The emotional preparation for the journey was overwhelming. After all those years of polite silence, the floodgates opened and what poured forth surprised both my adoptive mother and me. Why didn’t my parents encourage me to keep more of my Korean heritage? Why wasn’t I allowed to keep my given name and native language? Why didn’t they have any Korean friends or live someplace more ethnically diverse?
The questions were endless. But with each one, I asserted my right to explore my past. Armed with this new courage, I arrived in front of a red brick building on the outskirts of Seoul and gave a social worker the only two pieces of information I knew: My Korean name, Kim Ji-yun; and the date of my adoption, November 7, 1977.
After digging in an old metal file cabinet, she fished out a folder with my Korean name scrawled across the top.

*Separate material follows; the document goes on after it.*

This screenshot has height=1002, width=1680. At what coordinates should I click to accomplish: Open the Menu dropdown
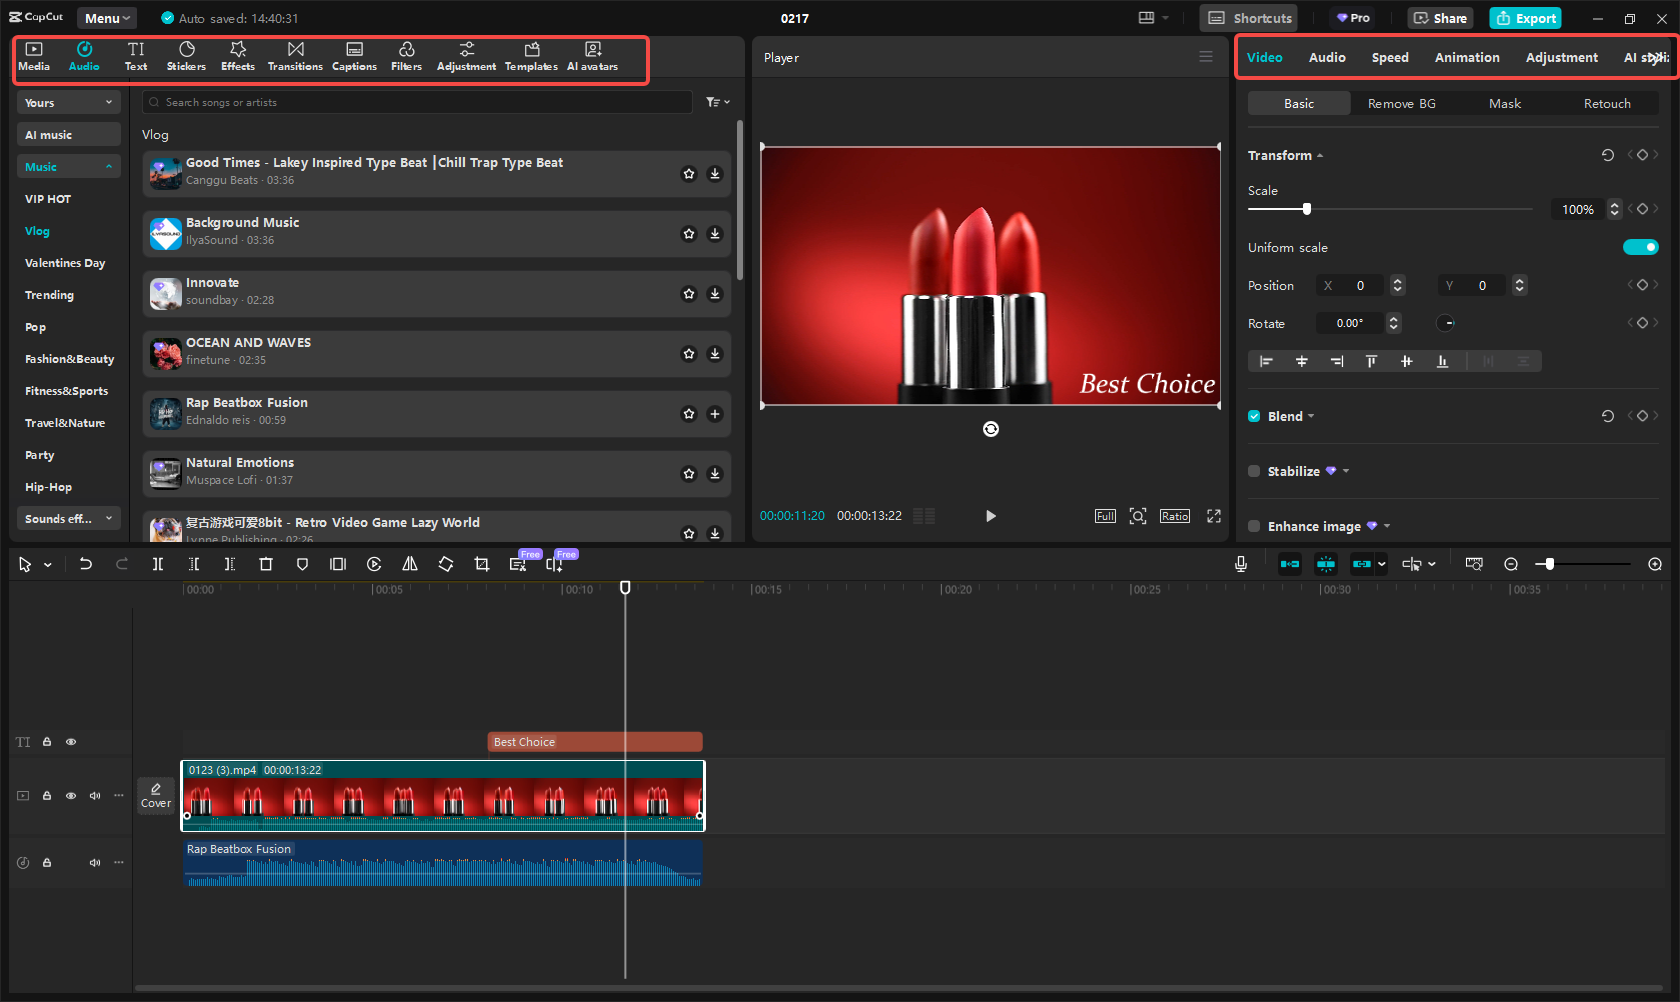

My hands shook as I opened the folder to discover the document my Korean mother signed, relinquishing all rights to me. As I studied the faded signature, I pictured my mother sitting at the table 20 years earlier and signing the papers that would hand me over to strangers. Surprisingly, the folder also contained a message that my Korean father had come to this same orphanage 10 years earlier looking for me. While he didn’t find me then, my father would knock at my hotel door the day after my visit to the orphanage.
“Ji-yun-ah,” my 70-year-old father called out, his eyes fighting back tears. “I am so sorry I could not do my duties to you as your father. For 21 years, not a single day went by that I did not think of you.”
He reached into his suit pocket and pulled out a packet of photographs. For the first time, I saw pictures of myself progressing through the first seven years of my life in Korea. There also was a black and white photograph of my mother and father posed together, obviously in love. With each new image, I began to recognize myself in the face of the man sitting across from me. The shape of our eyes and face mirrored each other.
Then the questions began to rise and catch in my throat. How did he and my mother meet? What happened between them? Why did they give me up?
The search for answers was just beginning. Once I cracked open the door, I wanted to discover everything on the other side. A year after meeting my father, I moved to Seoul to study Korean, get to know my father, and continue the search for other family members.
It was an amazing and turbulent year. I went to Korea thinking that the past was like a puzzle that would neatly lock together once I found all of the missing pieces. But what I found instead was a picture in constant motion, one piece connecting while another falls away.
I did not fill in all of the blanks, and I probably never will. But I came away with a much deeper appreciation for the two families that shaped me intowho I am.
I have the most amazing adoptive mother, who moved to Boise when I was pregnant, then later bought the house next door to us. We look nothing alike (she is Irish with freckled skin that can burn even in the shade), but people know we are mother and daughter by the way we talk, laugh and express ourselves when we’re together.
I’m also lucky enough to have a father who calls me from Korea in the middle of his night to ask if I am healthy and happy. I can answer him in broken Korean and tell him that I love him. I keep in touch with other family in Korea as well: a half-brother and half-sister, a nephew, and sister-in-law.
The discovery of my Korean family not only benefits me, but my husband and our 2-year-old son as well. When Kai turned one, we took him to Korea to celebrate with his Korean relatives.
Today, when I look in the mirror, I no longer see an image I want to change. I see a face with features I got from my Korean family, and expressions I got from my American one. At times, I feel deeply Korean; other times I feel all American. It’s no longer important to be fully one or the other. I have the privilege to move between these two halves, and still feel whole.